One of the problems was the poor quality of the wines. Reports from the time describe Cape wines in very unflattering terms, with the one exception continuing to be the wines of Constantia. And the Cape wasn't spared from the phylloxera plague that decimated vineyards worldwide in the 1880s. Phylloxera arrived in the Cape in 1886, and by 1890 a quarter of vines had been destroyed. The solution, replanting on American rootstocks, was delayed by shortages, and the result was that some vineyards weren't replanted at all.

This is where we come to the biggest story in the recent history of South African wine: the formation of the KWV, or Kooperative Wijnbouwers Vereniging van Zuid Afrika to give it its full name. The idea behind the formation of this super-cooperative was to avoid the perennial problems of overproduction and price collapses that beset the wine market. Initially formed in 1918, the KWV steadily grew in power, and the vast majority of wine farms joined up. In 1924, the government gave the KWV power to fix the price of wine that was to be used for brandy production. In 1940 this power was extended, and KWV set the price for table wine, too. Then, in 1957, the KWV were allowed to set quotas for wine production.  Effectively, power in the wine industry was centralized to this single organization for the majority of the 20th century.

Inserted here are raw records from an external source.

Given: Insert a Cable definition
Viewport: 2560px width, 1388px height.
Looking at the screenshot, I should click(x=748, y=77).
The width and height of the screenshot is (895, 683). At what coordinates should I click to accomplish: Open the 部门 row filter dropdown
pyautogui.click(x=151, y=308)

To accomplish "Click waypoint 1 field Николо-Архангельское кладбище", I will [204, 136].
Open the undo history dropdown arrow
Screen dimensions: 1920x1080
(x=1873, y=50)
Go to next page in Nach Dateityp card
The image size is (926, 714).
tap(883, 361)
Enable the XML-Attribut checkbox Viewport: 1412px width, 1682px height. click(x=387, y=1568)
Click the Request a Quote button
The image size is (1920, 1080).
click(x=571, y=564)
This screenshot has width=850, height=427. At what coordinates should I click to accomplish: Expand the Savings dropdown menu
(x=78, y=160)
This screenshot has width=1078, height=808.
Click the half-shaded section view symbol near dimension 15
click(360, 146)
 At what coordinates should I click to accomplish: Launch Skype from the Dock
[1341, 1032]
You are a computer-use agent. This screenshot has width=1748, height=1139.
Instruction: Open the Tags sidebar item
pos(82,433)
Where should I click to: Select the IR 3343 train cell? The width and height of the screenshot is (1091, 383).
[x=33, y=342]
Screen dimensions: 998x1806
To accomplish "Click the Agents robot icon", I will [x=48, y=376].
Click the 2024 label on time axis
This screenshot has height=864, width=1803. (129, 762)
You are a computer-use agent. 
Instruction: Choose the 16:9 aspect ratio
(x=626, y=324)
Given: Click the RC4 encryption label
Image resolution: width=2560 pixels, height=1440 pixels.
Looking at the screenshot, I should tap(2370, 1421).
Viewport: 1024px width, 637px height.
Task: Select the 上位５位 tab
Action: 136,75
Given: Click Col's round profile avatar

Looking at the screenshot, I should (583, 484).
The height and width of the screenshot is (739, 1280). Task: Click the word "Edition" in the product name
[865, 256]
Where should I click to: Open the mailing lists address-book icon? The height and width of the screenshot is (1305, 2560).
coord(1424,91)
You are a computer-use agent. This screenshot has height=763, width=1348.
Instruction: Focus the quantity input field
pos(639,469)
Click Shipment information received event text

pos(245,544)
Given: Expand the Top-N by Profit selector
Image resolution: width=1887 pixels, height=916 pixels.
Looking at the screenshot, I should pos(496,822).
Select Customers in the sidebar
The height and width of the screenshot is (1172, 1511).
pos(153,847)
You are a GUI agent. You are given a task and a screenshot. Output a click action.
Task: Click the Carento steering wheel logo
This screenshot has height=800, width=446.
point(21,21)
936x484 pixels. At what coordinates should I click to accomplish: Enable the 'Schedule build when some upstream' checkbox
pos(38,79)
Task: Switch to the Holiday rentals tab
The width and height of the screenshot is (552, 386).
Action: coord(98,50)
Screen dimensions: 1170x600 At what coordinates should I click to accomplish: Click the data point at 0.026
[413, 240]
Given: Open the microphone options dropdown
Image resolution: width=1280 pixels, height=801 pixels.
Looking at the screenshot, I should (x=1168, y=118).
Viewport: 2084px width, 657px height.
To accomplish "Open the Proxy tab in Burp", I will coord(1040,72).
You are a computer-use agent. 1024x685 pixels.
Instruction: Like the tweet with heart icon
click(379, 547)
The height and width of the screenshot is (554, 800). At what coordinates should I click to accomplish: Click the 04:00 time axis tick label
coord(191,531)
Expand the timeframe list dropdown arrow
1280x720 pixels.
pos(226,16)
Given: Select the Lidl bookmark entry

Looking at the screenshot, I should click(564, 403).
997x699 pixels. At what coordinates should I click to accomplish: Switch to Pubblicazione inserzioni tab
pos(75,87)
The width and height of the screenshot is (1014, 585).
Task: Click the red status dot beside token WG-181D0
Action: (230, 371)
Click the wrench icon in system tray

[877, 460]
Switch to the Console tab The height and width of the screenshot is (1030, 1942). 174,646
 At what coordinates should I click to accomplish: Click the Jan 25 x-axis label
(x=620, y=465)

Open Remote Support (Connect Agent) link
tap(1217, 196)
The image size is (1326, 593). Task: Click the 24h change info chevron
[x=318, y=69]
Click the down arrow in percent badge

Farmers simply grew grapes - as many as they could, because the system incentivized quantity over quality - then sold them to cooperatives who made the wine, and the KWV would market and sell these wines.

However, the quota system made no distinction between good and bad quality wine, and prevented ambitious producers from exploring new vineyard areas in order to make exciting wines.

While the KWV wasn't great news for high quality wine production, one positive thing it achieved was the Wine of Origin scheme, which was conceived in 1973. This appellation scheme, with its hierarchy of regions, districts and wards, also legislated the 'Estate Wine' concept: a wine farm producing wine from its own vineyards. At this stage there were a handful of farms making 'Estate' wine, including most of the best wines that were being produced. This number was to grow during the 1980s.

Although some good wines were being made (I have tasted some superb old bottles from the 1960s and 70s), the South African wine industry was relatively isolated because of apartheid-induced sanctions. These started in the 1960s, but became much more formal and widespread in the mid-1980s. This hit exports hard and prevented the exchange of viticultural and winemaking expertise with other wine countries.

But there were signs of increased interest in quality wines in the domestic market. John and Erica Platter's wine guide was first published in 1980 with 1250 wines, and by 1990 the guide was listing around 4000. Some perspective is needed though: even in 1990, almost half the vintage was still going to the KWV for distillation.

The big change was the end of white minority rule in 1994. This is effectively the start point for the modern South African wine industry, and the changes over the last 19 years have been quite dramatic. The KWV ended its quota system in 1992, dropped the minimum pricing in 1994, and was converted into a private company in 1997. It still exists, but only as a large wine producer, not a regulatory body. The wine industry was now free to grow, innovate and change, and it has been busy doing this over the last couple of decades.   

So, in a sense, while South Africa is the oldest of the 'new world' wine countries, with a history of wine production going back 350 years, you could also say it's also one of the newest and most dynamic. If you were to draw a list of the top 50 South African wines, I'd wager that the majority weren't being made even as recently as 15 years ago.